Some of Bereuter's additional congressional responsibilities included service as a congressional delegate to the United Nation's 42nd General Assembly, as the founding co-chairman of the Congressional-Executive Commission on China, and as Chairman of the Speaker's Task Force to Monitor and Report on the Transition Hong Kong (1996–2002). Additionally, he served on the U.S. Presidential Commission on Security and Economic Assistance (1983–1984) and on the U.S. Presidential Commission on Agricultural Trade and Export Policy (1985–1986). Bereuter also chaired the House delegation to the NATO Parliamentary Assembly for ten years, retiring after two years as its president. For his work on European and NATO expansion issues, he was the recipient of decorations from the governments of Bulgaria, Lithuania, and Romania. He also had leadership roles in parliamentary exchanges with the European Parliament, Japan, Korea, China, and the United Kingdom.

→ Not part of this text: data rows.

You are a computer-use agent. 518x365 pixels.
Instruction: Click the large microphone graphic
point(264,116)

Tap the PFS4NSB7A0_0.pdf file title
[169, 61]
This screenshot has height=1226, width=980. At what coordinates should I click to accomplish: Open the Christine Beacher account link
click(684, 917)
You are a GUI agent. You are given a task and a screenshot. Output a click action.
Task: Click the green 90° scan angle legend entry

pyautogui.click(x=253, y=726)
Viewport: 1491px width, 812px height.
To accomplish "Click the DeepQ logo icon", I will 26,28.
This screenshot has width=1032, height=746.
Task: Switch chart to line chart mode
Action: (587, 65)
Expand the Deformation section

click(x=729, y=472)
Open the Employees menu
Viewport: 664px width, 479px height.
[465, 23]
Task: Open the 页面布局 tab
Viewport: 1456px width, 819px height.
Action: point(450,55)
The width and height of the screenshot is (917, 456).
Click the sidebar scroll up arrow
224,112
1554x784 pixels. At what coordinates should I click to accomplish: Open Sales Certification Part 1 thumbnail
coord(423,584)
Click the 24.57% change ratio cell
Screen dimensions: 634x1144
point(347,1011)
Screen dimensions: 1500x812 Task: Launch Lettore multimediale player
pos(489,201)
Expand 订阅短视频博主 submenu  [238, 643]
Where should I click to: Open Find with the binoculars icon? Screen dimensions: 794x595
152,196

Among the bills that Bereuter authored was the Bunning-Bereuter-Blumenauer Flood Insurance Reform Act of 2004. He also was co-author of the Bereuter-Levin Amendment, which made possible the passage of the act granting Permanent Normal Trading Relations with China. He was also responsible for starting the USAID Farmer-to-Farmer technical assistance program, which has taken thousands of American volunteers abroad. At the end of his congressional service, that program was named for him, along with a Farmers Home Administration program he authored to provide a home loan guarantee program for residents of small communities.
Bereuter generally had a moderate voting record. His lifetime American Conservative Union rating was 63. His speech at a Nebraska Republican Party meeting in 1998 underscored his moderate political approach and drew national attention when he urged the party to adopt a big tent policy by welcoming membership to people of any religious background through its practices and policies.[5] In 2004, Bereuter endorsed state Senator Curt Bromm, Speaker of the Nebraska Legislature, as his successor in the U.S. House of Representatives.[6] From a field of seven Republican candidates in Nebraska's Primary Election, Senator Bromm came in second behind Jeff Fortenberry after the Club for Growth made a large, last minute campaign contribution to defeat him.[7][8] Shortly before he left Congress, Bereuter released a statement calling the Iraq War, which he had previously supported, "a mistake," and strongly criticized a "massive failure" of pre-war intelligence.[9]